Out of market packages are good if the customer's team is out of market (and not playing an in market team that day). In market carriage of the games are solely up to who owns the rights to the game, usually the RSN. That is where getting a contract with Sinclair could help DISH - but considering the underwhelming popularity of RSNs, not having Sinclair RSNs has not done much damage.


----------



## tsmacro (Apr 28, 2005)

Well I was hoping that the Bally Sports nets would be back by the beginning of basketball season. Does not look like that is going to be the case. It looks like I will be canceling Dish. I had them on pause for most of last basketball season and subscribed to the local cable company so we could watch basketball. For the past couple of months I have been paying for both services waiting to see how this played out because if Dish got the RSN's back in time for basketball I was going to cancel cable and keep Dish. I really wanted to keep Dish, their service is so much better as is their technology but not being able to watch the basketball games is a non-starter in this household, my wife is a huge fan and isn't happy with any tv service that doesn't have it. While I'm not as big of a fan as she, basketball is currently my favorite sport and of course I want her to be happy as well. Once the official announcement is made I will be calling Dish to cancel. I may come back in the future when either they start carrying the RSN's again or when Sinclair starts offering their RSN's as a streaming service and then I could have Dish and only subscribe to the streaming service during basketball season.


----------



## crodrules (Nov 21, 2016)

James Long said:


> In the current situation there would be a lot of missing "out of market" games if the RSN could prevent DISH from carrying their feeds.
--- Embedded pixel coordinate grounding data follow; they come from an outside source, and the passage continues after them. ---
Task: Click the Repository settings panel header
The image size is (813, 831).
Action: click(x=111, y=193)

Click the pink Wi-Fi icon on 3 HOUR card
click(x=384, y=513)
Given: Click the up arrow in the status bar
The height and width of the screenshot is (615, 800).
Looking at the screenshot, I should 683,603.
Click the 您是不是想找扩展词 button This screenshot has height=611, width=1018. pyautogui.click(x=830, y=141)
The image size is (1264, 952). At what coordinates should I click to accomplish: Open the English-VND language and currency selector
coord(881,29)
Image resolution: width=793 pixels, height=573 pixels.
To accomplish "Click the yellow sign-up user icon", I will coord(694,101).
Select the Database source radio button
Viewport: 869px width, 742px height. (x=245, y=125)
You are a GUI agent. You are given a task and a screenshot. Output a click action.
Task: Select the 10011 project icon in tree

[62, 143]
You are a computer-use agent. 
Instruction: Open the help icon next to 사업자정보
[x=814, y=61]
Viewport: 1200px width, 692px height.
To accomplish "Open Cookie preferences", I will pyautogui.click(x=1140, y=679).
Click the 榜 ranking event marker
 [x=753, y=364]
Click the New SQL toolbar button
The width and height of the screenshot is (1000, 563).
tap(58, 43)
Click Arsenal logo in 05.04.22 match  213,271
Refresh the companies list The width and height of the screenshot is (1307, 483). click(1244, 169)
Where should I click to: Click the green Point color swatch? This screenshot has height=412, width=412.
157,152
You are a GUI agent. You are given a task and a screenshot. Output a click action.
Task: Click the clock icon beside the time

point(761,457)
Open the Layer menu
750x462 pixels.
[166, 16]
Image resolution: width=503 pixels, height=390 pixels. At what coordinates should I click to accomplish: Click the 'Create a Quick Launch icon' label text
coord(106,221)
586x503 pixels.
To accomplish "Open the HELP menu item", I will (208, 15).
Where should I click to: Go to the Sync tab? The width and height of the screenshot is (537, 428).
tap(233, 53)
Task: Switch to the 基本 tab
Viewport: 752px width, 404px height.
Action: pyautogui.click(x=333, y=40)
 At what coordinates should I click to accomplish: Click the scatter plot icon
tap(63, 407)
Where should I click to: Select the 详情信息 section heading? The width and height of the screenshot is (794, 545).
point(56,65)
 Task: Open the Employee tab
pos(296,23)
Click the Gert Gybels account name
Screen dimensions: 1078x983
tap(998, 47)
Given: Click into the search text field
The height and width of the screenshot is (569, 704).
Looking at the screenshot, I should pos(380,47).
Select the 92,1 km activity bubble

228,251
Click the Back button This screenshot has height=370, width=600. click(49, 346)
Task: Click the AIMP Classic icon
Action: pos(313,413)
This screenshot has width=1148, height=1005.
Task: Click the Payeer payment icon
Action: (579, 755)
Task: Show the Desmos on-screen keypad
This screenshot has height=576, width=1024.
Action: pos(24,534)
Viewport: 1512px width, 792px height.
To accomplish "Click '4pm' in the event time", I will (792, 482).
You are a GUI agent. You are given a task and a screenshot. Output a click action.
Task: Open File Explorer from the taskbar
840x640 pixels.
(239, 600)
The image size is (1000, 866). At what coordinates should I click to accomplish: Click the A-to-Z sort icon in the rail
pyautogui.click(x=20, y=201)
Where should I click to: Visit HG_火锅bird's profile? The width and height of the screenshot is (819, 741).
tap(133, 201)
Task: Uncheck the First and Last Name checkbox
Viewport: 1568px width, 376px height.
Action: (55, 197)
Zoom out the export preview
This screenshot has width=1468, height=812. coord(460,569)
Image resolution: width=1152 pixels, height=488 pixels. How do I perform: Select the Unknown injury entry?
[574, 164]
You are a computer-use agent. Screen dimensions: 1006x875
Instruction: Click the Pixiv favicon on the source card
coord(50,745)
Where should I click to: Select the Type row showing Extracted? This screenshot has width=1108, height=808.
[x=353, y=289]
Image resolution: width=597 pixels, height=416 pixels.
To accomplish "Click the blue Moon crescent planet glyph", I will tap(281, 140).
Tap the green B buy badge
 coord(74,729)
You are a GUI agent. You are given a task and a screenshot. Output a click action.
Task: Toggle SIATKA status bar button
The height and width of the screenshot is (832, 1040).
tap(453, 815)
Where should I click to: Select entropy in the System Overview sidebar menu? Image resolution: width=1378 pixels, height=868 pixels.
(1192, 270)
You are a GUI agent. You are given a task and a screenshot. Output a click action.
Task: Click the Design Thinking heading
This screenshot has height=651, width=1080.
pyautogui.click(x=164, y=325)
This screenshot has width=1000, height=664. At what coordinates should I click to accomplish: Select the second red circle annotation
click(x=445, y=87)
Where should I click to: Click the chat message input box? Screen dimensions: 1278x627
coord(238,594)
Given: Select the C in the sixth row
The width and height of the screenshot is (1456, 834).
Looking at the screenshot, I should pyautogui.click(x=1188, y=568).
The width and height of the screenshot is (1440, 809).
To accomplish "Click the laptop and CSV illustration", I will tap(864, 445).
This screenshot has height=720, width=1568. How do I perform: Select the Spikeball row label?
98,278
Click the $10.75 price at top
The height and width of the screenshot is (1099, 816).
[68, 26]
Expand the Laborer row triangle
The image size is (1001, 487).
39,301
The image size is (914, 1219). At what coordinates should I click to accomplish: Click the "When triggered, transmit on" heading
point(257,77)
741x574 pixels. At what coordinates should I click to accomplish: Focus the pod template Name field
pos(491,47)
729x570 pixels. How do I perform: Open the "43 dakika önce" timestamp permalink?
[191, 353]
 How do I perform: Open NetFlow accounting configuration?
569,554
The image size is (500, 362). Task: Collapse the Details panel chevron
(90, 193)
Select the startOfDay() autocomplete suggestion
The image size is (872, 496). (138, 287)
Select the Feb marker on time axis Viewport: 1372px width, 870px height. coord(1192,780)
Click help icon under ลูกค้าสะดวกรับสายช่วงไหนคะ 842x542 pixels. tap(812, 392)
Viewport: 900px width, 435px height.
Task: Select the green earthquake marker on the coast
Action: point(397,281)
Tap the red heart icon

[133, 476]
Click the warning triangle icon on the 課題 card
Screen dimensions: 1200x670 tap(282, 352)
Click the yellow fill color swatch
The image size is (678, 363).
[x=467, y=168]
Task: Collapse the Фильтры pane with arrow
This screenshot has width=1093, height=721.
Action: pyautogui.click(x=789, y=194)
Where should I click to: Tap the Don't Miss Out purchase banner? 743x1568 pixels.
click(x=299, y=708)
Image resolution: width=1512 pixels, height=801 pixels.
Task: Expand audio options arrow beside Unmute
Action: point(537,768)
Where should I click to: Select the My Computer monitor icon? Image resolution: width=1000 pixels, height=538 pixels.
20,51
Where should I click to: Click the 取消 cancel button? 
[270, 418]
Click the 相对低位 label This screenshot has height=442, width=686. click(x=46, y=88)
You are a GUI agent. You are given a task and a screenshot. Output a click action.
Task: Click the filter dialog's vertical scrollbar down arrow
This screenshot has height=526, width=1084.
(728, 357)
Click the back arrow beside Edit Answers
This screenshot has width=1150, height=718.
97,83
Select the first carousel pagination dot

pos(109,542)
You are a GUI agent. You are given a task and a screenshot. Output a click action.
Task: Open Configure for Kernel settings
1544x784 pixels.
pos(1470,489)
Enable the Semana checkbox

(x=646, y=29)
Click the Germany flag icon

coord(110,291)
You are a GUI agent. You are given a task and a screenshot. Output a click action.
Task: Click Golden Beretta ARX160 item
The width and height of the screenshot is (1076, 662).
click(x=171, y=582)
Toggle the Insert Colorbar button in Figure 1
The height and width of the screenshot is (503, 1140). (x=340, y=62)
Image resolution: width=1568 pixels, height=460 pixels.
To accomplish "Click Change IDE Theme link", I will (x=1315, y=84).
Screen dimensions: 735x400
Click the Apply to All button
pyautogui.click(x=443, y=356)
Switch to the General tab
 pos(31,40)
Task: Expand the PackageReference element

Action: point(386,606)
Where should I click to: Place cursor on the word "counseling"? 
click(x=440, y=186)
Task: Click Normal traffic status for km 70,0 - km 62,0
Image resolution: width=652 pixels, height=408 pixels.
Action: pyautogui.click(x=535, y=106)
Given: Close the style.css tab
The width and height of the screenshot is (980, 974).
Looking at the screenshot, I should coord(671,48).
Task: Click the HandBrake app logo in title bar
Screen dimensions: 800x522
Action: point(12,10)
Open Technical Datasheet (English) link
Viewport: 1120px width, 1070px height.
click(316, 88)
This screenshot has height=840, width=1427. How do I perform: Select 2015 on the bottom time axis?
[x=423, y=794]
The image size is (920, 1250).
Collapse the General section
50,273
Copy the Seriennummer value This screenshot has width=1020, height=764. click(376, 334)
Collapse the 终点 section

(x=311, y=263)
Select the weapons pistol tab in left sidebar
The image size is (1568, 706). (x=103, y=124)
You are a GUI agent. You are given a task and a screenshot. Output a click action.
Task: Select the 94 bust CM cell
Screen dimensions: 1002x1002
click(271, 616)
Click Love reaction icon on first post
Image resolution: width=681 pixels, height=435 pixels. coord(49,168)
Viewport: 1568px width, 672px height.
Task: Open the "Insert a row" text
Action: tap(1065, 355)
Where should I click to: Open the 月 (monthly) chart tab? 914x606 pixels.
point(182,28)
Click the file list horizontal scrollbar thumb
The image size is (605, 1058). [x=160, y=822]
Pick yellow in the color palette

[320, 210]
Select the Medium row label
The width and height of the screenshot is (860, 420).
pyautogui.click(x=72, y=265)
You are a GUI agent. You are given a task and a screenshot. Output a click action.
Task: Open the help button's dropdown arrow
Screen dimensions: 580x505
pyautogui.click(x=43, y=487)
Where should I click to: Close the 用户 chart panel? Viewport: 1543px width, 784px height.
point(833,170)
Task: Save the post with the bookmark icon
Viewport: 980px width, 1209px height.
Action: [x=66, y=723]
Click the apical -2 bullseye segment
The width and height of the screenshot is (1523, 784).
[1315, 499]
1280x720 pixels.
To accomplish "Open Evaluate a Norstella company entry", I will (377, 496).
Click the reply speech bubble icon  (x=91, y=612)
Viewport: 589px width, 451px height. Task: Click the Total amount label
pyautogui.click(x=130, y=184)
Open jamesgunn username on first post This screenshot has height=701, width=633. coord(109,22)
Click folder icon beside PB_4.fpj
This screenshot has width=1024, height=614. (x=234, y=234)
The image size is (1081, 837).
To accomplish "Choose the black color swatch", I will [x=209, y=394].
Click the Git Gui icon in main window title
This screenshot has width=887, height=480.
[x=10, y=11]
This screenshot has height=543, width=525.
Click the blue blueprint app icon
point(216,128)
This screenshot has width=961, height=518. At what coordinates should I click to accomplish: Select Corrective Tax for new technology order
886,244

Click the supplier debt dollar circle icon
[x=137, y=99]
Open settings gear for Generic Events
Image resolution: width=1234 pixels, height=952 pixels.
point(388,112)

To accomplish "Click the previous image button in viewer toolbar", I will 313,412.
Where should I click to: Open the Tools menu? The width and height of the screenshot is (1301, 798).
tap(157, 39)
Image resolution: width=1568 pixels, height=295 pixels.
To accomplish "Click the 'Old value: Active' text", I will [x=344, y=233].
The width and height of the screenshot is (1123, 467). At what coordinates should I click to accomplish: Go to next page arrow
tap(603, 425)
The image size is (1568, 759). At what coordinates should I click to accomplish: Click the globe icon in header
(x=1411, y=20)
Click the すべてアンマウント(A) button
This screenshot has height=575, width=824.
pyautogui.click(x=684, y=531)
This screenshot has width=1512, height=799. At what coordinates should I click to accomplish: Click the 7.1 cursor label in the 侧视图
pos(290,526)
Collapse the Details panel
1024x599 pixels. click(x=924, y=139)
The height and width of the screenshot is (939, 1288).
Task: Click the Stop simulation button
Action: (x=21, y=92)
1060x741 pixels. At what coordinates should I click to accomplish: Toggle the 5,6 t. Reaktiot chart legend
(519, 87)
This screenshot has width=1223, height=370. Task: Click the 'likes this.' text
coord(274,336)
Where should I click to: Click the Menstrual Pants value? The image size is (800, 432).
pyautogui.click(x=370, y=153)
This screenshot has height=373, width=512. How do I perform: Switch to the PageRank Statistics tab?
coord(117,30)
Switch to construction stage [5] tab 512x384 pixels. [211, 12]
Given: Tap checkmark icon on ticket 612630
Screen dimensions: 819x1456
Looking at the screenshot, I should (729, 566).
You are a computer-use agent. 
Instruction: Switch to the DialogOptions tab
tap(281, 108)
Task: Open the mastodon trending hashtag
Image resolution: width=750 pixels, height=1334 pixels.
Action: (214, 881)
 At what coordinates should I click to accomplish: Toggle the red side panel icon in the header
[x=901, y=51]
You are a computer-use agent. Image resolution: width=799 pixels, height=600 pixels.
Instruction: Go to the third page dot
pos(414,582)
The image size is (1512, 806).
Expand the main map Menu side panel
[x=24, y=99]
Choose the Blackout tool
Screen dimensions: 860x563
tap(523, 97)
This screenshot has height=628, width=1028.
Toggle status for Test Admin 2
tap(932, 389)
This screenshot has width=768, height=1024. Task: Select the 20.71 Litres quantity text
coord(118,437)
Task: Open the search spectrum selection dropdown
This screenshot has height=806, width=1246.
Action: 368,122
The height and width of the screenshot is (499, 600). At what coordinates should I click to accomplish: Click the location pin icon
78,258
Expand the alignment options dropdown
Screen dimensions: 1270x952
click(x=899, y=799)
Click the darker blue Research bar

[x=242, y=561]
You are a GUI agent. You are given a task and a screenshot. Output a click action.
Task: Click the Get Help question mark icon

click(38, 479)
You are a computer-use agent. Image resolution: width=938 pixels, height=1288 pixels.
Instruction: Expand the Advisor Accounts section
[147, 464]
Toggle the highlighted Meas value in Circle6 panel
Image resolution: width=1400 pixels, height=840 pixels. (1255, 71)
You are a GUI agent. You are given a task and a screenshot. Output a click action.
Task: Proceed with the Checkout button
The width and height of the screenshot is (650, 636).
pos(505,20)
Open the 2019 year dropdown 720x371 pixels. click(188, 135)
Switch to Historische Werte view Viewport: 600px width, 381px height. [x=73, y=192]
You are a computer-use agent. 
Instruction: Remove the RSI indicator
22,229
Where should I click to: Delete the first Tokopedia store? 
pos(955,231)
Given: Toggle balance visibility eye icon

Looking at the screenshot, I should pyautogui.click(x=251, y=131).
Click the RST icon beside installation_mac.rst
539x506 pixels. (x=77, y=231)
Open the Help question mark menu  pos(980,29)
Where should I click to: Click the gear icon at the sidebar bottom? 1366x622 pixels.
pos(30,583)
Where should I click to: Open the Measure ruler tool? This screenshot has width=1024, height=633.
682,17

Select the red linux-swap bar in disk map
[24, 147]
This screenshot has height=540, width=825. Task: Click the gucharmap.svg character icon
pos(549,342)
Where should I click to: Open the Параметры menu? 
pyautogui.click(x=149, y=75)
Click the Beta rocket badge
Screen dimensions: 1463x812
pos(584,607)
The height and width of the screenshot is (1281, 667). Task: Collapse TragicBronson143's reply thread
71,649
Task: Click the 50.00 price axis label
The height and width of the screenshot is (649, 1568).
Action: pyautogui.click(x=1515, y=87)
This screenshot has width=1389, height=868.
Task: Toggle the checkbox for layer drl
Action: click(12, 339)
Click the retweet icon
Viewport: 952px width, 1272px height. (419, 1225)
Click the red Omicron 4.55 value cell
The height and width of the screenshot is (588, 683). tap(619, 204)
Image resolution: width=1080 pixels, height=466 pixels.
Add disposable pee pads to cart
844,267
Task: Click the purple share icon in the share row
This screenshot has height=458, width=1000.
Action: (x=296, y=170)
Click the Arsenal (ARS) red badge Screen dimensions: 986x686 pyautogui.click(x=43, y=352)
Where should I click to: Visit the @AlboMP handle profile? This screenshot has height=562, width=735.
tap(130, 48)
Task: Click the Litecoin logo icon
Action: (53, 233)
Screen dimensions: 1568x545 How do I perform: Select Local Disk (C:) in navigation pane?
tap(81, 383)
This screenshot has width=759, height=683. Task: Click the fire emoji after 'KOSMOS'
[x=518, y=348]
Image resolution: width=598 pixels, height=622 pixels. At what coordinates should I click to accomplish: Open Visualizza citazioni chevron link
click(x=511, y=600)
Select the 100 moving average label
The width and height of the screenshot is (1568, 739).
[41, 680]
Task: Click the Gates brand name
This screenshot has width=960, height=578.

I remember the discussion about the NBA League Pass free previews last year, and there were several games that were missing entirely from Dish (even though other providers had them) especially during the first free preview last season. I am not sure exactly what Dish's issue was then. For one of the NBA League Pass free previews, Dish missed one entire day's worth of games before finally putting the package in free preview.

I also remember years ago (with all of the sports packages) that Dish would often not have HD coverage of the games if Dish did not actually carry the RSN (providing the in-market coverage) for that team's market. This was especially true in the NHL Center Ice package when two Canadian teams would play each other. This created the impression that a contract for in-market carriage was required before certain feeds could be used in the out-of-market packages (NY RSN's were another such example) whether or not that actually was the case.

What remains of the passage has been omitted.